**WHAT TO DO:**
Write out, without any change, the lines that begin with the one containing "Hot Topic (491, 583)" and end with the one containing "Windows Phone (582, 761)", including both of those lines.

— begin SUPPLIED MATERIAL —

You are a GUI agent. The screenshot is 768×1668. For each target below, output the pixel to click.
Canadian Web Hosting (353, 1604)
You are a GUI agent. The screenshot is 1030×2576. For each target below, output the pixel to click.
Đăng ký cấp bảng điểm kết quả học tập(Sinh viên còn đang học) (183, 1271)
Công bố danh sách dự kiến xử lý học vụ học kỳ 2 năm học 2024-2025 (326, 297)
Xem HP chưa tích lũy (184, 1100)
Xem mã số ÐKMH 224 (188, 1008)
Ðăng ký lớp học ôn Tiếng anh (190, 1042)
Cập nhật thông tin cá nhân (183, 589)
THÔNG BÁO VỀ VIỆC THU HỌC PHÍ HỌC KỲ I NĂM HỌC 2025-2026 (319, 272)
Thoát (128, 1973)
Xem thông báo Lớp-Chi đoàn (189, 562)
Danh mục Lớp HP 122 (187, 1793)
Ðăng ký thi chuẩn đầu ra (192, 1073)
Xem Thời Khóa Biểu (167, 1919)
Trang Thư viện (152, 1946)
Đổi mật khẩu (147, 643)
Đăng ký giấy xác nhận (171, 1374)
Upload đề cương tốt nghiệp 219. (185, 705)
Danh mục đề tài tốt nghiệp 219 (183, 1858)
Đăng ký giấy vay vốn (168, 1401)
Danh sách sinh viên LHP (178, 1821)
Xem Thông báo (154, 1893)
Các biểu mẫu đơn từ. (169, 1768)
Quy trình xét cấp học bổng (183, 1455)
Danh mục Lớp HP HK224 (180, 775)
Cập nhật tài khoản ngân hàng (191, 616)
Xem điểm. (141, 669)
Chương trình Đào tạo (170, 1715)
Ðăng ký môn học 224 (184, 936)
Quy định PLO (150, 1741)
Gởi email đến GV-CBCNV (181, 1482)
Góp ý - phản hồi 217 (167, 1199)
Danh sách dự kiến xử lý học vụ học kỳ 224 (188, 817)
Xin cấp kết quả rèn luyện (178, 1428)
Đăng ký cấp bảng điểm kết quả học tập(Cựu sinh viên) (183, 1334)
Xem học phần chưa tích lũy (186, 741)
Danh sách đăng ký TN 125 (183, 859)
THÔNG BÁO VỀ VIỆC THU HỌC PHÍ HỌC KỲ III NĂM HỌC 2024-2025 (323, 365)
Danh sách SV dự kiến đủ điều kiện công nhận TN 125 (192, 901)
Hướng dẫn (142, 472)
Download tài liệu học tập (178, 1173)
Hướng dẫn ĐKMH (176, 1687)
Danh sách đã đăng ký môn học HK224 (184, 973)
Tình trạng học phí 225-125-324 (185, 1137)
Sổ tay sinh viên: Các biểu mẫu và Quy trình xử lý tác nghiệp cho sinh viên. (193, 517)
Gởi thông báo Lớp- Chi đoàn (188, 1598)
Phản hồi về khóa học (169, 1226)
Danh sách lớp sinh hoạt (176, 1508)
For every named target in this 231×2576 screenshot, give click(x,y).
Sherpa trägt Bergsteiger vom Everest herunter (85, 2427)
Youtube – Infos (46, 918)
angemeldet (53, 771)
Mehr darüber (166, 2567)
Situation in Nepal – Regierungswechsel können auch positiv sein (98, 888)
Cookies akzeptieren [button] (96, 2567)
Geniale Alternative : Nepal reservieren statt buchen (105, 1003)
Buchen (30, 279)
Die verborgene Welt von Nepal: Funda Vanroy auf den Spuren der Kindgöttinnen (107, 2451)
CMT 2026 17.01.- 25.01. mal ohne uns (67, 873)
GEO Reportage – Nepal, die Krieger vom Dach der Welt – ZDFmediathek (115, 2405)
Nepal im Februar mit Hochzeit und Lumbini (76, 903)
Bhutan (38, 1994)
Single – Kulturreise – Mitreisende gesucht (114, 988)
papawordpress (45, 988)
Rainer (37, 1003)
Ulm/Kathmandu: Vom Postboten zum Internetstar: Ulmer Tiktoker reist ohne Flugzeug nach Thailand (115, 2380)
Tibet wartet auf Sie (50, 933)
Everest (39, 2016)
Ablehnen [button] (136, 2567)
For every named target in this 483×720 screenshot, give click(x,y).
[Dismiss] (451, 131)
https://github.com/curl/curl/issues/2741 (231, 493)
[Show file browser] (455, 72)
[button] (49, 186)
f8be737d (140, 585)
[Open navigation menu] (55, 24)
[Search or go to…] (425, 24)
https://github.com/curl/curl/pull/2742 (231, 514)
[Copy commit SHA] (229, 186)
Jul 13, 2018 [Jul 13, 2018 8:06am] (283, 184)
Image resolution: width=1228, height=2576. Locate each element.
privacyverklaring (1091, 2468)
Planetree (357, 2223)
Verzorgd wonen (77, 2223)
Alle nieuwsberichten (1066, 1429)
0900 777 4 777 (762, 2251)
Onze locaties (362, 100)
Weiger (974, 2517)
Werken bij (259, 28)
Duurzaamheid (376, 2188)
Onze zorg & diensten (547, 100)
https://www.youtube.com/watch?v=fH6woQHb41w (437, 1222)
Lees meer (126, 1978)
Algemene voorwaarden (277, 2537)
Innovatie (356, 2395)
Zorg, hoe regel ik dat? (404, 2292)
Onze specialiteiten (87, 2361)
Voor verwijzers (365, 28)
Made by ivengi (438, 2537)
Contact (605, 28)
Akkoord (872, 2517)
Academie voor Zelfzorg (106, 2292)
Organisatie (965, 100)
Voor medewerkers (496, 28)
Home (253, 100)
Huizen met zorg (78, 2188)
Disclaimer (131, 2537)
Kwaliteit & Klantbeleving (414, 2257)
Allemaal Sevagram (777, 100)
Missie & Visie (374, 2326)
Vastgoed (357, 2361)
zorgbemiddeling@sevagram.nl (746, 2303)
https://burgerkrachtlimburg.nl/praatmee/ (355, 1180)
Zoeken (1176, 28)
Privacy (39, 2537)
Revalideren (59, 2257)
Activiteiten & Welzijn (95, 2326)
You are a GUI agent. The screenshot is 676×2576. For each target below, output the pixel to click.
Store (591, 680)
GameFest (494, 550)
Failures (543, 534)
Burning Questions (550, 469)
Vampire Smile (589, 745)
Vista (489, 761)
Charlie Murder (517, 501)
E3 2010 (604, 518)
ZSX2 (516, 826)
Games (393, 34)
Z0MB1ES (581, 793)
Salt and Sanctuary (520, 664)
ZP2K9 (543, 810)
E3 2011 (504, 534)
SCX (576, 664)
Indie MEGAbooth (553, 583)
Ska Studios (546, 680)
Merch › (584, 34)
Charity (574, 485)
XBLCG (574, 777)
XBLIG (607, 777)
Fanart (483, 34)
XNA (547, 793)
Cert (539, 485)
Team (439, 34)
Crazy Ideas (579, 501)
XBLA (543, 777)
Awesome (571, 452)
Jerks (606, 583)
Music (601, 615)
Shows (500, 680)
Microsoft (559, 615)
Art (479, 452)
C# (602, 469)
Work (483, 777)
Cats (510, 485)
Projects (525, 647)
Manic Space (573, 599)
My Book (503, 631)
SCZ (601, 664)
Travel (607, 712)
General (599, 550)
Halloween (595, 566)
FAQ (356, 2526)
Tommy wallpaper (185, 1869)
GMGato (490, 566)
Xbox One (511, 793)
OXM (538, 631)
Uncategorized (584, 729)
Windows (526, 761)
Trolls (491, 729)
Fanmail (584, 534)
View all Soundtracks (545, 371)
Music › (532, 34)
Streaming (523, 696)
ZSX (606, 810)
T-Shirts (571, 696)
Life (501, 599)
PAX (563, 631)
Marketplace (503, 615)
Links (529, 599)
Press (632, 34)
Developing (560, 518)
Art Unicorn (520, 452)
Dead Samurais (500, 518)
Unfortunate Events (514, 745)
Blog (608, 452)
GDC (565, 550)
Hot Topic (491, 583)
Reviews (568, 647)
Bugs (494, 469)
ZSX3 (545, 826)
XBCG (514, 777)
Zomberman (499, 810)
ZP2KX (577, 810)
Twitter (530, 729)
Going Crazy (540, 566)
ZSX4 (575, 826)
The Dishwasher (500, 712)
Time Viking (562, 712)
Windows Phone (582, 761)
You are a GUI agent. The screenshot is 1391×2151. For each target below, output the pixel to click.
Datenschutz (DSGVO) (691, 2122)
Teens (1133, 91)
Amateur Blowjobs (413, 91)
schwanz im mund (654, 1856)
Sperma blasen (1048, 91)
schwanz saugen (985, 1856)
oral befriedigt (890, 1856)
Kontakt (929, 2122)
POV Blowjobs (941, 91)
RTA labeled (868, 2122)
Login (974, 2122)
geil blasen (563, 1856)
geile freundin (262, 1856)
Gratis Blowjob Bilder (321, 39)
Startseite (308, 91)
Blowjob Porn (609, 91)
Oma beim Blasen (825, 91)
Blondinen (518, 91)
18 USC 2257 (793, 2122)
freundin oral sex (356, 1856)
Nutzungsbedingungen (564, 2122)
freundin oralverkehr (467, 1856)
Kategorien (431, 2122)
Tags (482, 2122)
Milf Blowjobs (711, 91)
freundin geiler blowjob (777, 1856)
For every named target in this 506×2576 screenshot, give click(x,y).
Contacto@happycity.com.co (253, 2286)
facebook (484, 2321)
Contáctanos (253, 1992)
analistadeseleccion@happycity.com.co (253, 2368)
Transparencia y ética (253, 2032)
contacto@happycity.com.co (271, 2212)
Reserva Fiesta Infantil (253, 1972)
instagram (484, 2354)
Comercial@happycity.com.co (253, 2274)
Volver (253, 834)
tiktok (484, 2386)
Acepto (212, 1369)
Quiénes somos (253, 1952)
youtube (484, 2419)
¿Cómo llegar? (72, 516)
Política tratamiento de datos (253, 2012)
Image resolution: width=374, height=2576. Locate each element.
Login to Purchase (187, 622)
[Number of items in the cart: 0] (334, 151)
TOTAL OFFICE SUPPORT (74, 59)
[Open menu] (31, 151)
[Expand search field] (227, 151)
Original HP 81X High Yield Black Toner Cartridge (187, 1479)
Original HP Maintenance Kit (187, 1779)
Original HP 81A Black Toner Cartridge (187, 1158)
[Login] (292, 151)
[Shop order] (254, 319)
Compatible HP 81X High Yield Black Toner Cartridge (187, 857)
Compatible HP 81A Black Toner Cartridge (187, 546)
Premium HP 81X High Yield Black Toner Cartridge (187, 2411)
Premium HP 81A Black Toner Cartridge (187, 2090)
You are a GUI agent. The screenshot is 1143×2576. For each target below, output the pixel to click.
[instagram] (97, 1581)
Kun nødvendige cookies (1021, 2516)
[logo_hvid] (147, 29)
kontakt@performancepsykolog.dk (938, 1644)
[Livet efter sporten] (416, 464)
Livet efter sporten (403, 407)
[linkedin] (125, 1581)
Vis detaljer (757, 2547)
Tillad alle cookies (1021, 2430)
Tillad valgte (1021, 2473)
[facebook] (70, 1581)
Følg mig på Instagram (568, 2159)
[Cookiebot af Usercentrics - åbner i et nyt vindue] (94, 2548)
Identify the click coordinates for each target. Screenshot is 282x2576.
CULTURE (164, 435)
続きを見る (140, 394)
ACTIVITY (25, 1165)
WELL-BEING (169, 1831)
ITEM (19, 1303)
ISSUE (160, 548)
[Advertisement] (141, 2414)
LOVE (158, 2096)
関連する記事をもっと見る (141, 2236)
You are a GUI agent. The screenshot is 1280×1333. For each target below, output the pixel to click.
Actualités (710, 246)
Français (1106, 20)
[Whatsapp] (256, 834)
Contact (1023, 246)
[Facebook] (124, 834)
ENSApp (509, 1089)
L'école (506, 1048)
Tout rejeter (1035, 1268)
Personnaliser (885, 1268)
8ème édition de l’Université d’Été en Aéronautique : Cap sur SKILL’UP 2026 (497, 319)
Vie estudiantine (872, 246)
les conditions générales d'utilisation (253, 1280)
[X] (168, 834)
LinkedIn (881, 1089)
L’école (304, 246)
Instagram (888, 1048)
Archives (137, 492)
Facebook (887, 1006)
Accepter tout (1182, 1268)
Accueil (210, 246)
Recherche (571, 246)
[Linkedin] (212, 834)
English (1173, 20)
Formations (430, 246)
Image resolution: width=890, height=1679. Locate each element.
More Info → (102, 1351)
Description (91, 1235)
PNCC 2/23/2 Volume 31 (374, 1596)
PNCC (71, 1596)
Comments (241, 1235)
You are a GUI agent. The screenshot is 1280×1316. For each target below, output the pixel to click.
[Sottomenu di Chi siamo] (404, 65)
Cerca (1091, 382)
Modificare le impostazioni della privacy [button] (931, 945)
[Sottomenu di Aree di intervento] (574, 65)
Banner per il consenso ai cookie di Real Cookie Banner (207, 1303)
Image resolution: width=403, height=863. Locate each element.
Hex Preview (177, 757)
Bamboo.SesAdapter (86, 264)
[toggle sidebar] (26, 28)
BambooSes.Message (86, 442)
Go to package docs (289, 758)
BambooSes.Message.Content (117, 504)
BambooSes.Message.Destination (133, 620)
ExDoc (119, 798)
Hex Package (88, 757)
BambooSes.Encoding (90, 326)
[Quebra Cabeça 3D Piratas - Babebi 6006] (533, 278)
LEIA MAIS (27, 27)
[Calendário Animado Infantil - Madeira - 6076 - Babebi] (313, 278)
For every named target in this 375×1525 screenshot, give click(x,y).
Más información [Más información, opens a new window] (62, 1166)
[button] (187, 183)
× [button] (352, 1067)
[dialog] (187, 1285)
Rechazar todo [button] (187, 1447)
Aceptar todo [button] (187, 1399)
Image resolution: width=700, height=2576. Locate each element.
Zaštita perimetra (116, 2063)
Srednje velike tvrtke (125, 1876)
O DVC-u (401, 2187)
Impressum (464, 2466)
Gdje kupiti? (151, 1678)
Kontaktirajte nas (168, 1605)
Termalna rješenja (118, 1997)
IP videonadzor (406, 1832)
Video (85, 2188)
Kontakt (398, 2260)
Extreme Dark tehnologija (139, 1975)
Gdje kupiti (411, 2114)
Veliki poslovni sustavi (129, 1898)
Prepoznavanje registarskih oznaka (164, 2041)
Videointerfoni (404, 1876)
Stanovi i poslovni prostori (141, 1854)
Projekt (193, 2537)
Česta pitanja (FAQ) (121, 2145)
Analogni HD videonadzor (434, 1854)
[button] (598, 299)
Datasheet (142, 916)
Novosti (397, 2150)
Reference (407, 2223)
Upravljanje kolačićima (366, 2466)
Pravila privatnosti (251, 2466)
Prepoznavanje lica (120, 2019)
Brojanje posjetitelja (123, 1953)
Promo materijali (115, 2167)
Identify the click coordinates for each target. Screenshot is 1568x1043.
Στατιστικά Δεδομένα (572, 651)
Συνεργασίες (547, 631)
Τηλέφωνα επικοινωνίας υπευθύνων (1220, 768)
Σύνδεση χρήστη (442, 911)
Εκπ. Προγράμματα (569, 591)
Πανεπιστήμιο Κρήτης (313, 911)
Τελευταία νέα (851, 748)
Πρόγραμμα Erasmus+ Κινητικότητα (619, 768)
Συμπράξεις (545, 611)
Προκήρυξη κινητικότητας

— end SUPPLIED MATERIAL —

**SOLVED PROBLEM:**
Hot Topic (491, 583)
Reviews (568, 647)
Bugs (494, 469)
ZSX3 (545, 826)
XBCG (514, 777)
Zomberman (499, 810)
ZP2KX (577, 810)
Twitter (530, 729)
Going Crazy (540, 566)
ZSX4 (575, 826)
The Dishwasher (500, 712)
Time Viking (562, 712)
Windows Phone (582, 761)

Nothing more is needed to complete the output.